Performance Optimized Navigation Support For Web Page Composer

Abstract

A performance-optimized web content navigation system and method are disclosed. A read-optimized data structure representing a tree structure of web content is generated. The tree structure includes an ordered set of interconnected nodes, and each node representing a website or web page. The read-optimized data structure is stored in a cache accessible by a portal runtime environment, which provides access to the read-optimized data structure using a single read operation.

Description

BACKGROUND

This disclosure relates generally to web page navigation techniques and systems, and more particularly to performance-optimized navigation support for a web page composer tool.

With the advent of web page composer tools and other web page creation systems, large content sites, many having thousands of pages, have been created. However, these pages need to be individually integrated into user environments such as SAP AG's Enterprise Portal. Such portals utilize a portal navigation concept that is optimized for applications, but not for site integration.

Large site integration leads to problems, especially when a large number of users (i.e. thousands, if not millions) are attempting to access several thousand pages of a single site, or in other words access the single nodes of an expansive navigation tree. For this high load use case, conventional solutions based on memory caching will not work. The typical solution requires reading each node of a tree during runtime to present the navigation to the user. Such reading of the node is an “expensive” operation in terms of computing resources and time. Further, caching is not possible because of the high volume and/or high load for use cases.

SUMMARY

In general, this document discusses a system and method for performance-optimized navigation of web content, primarily related to large content websites.

In one aspect, a computer-implemented method includes steps of generating a read-optimized data structure representing a tree structure of web content. The tree structure includes an ordered set of interconnected nodes, and each node representing a website or web page. The method further includes a step of providing access to the read-optimized data structure to a portal runtime environment with a single read operation.

In another aspect, a computer-implemented method includes the steps of generating a read-optimized data structure representing a tree structure of web content, and storing the read-optimized data structure in a cache accessible by a portal runtime environment. In yet another aspect, a performance-optimized web content navigation system includes a web page composer configured to generate a website having a plurality of web pages. The web page composer further includes a data structure generator for generating a read-optimized data structure representing a tree structure of web content for the website. The web content navigation system further includes a cache memory for storing the read-optimized data structure.

## SUPPLIED DATA

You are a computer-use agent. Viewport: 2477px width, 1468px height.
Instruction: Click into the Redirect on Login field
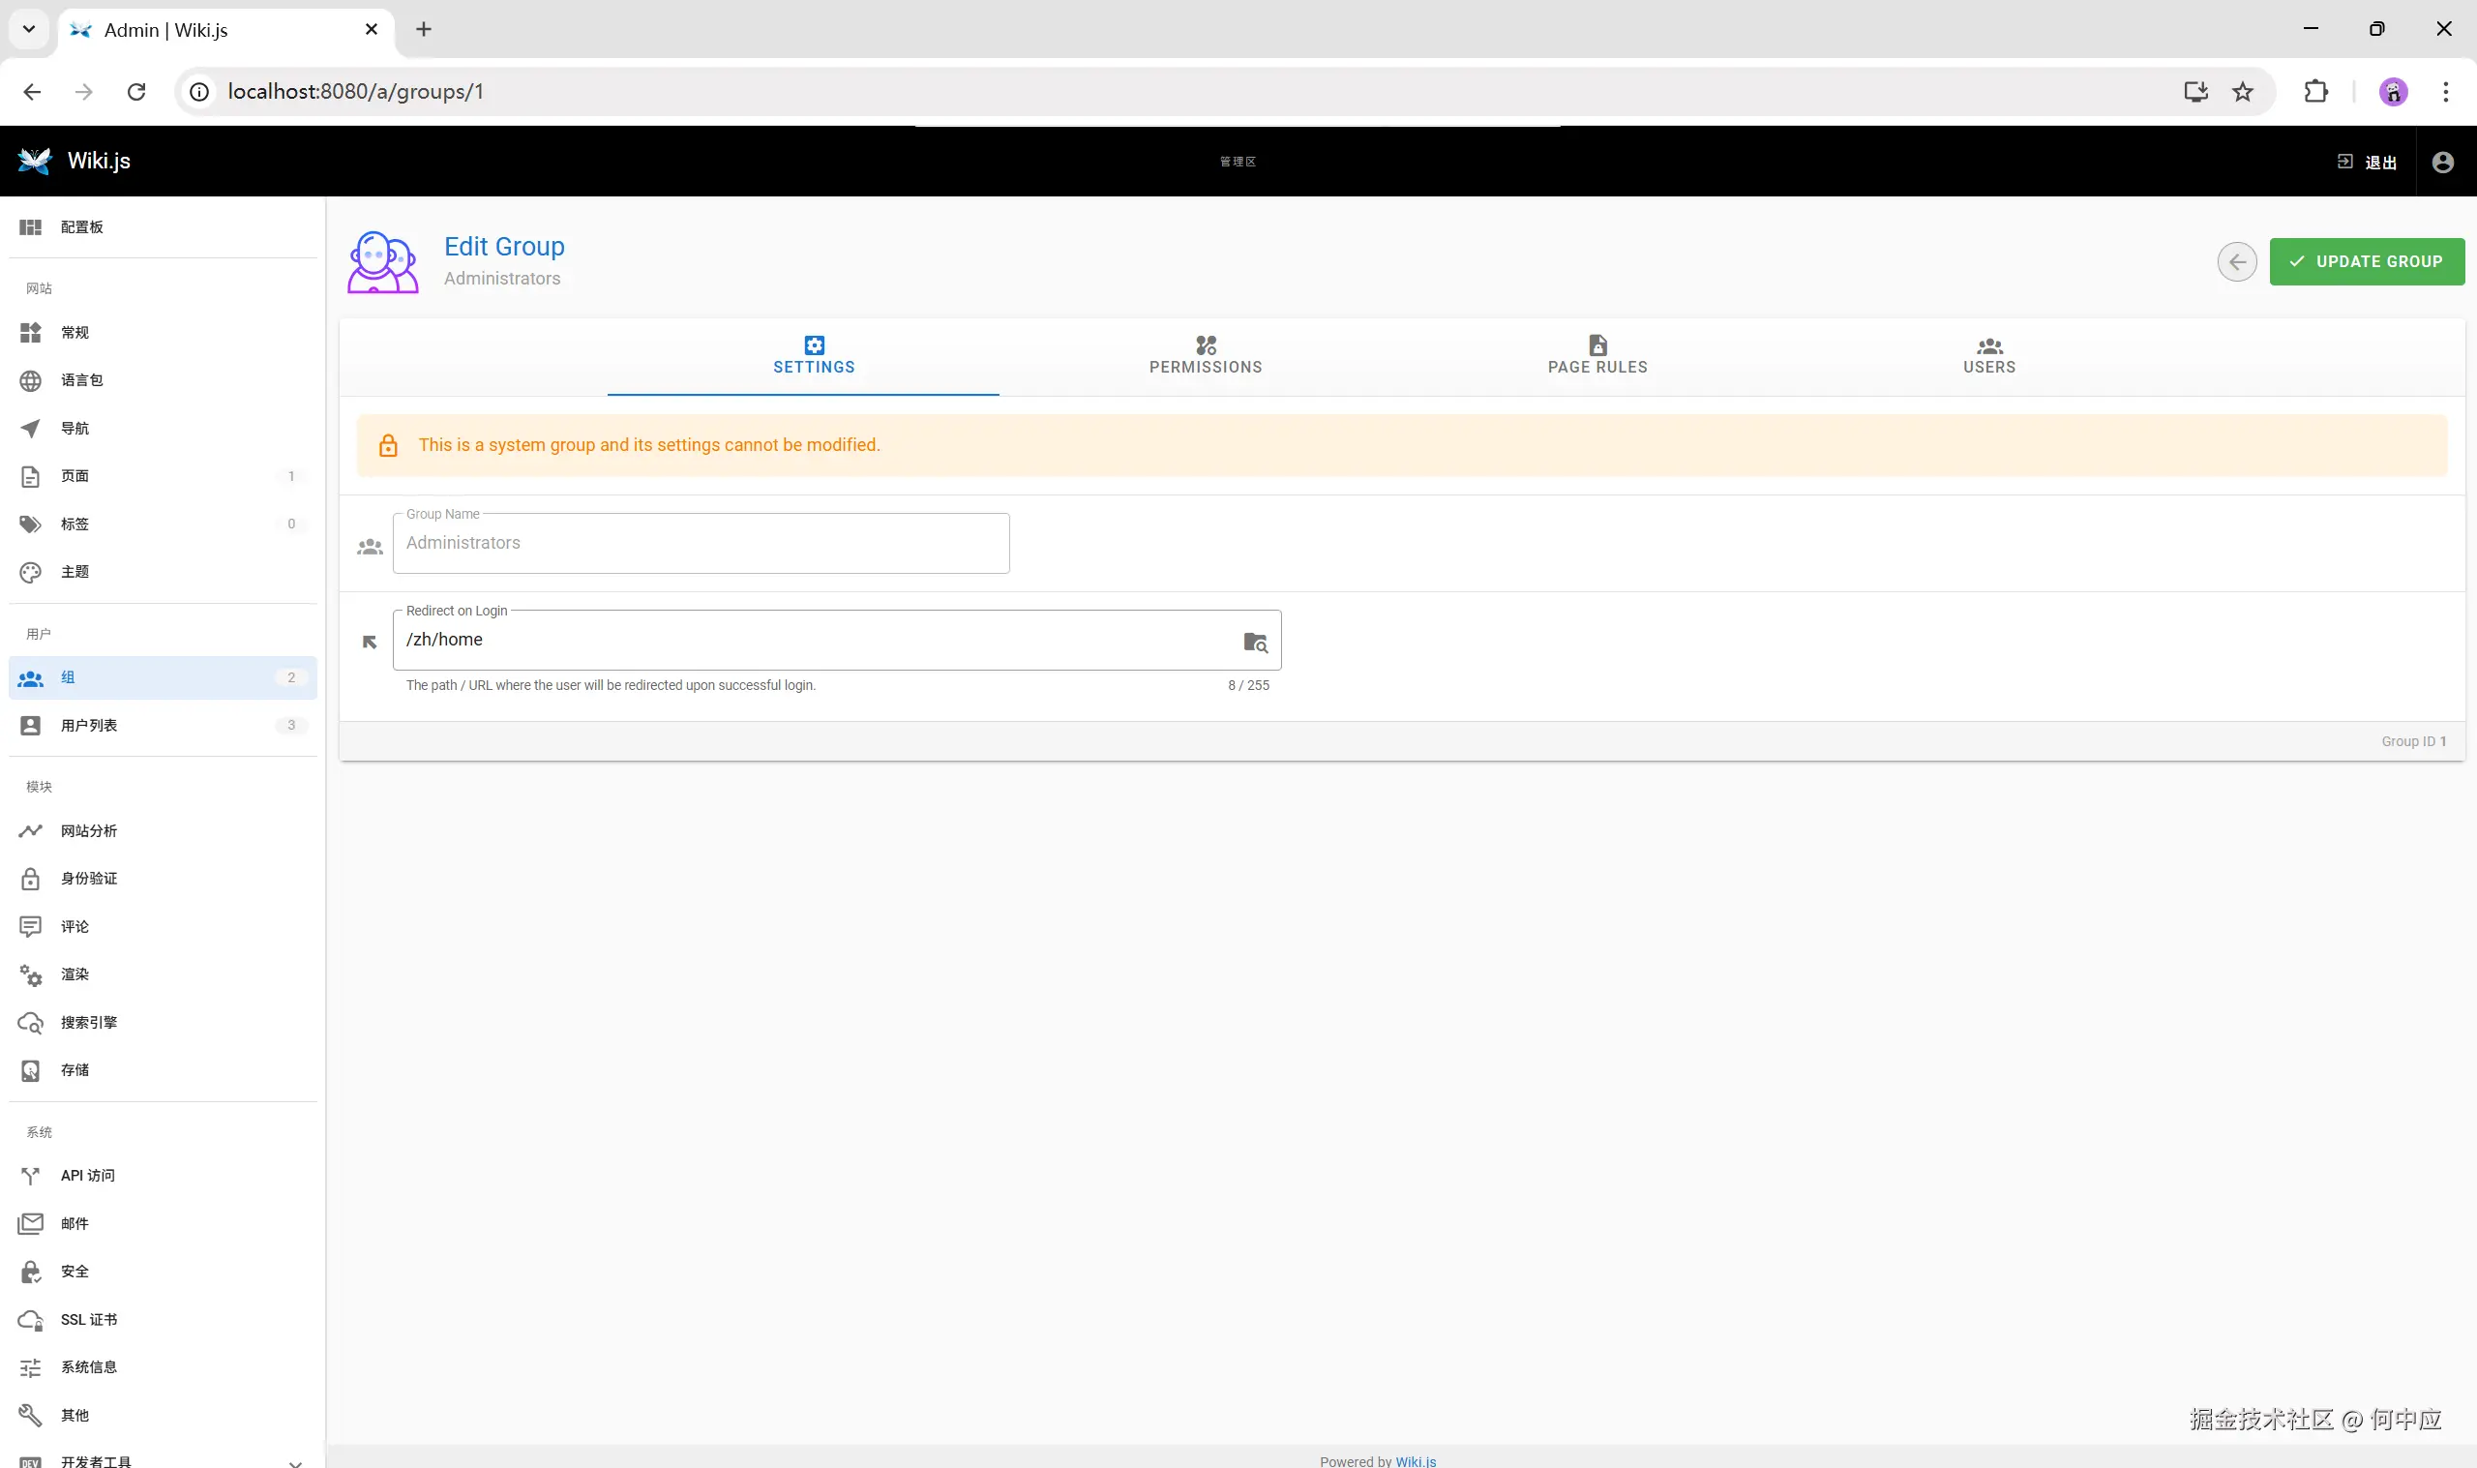(811, 640)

## GOAL
Write the next part of the patent description on performance-optimized navigation for a web page composer, picking up after its final sentence about the cache memory that stores the read-optimized data structure.

## ANSWER TO THE EXERCISE
The details of one or more embodiments are set forth in the accompanying drawings and the description below. Other features and advantages will be apparent from the description and drawings, and from the claims.

BRIEF DESCRIPTION OF THE DRAWINGS

These and other aspects will now be described in detail with reference to the following drawings.

FIG. 1 is a functional block diagram of a system for performance-optimized navigation of web content.

FIG. 2 is a flowchart of a method for performance-optimized navigation.

Like reference symbols in the various drawings indicate like elements.

DETAILED DESCRIPTION

FIG. 1 is a functional block diagram of a performance-optimized navigation system 100. The navigation system 100 includes a web page composer 102 that generates a web site 104 that can be accessed and displayed in a portal runtime environment 106. The web page composer 102 can include a graphical visualization tool having a number of graphical objects representing content or functions for integration into the web site.

The web site 104 includes content that is provided in one or more web pages, and preferably arranged hierarchically such that the content can be represented by an ordered set of interconnected nodes, such as a hierarchical tree 105. In accordance with systems and methods described herein, the web site 104 is a large content site, meaning that the web site 104 may include hundreds or thousands of web pages to be accessed by many users via the portal runtime environment 106.

The portal runtime environment 106 includes a user interface 108, such as a graphical display in a physical computer display, and a portal 110 that operates according to any number of communication protocols to search one or more networks for content, aggregate the content according to user settings, and provide the integrated, arranged content to the user interface 108. In some implementations, the portal 110 is a computer program executing on a computer.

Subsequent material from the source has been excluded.